#### Material for this exercise ####
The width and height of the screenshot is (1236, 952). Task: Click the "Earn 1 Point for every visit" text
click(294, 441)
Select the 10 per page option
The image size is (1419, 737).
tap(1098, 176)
####
Problem details:
Without any change, reproduce the listing above in full.

Output:
The width and height of the screenshot is (1236, 952). Task: Click the "Earn 1 Point for every visit" text
click(294, 441)
Select the 10 per page option
The image size is (1419, 737).
tap(1098, 176)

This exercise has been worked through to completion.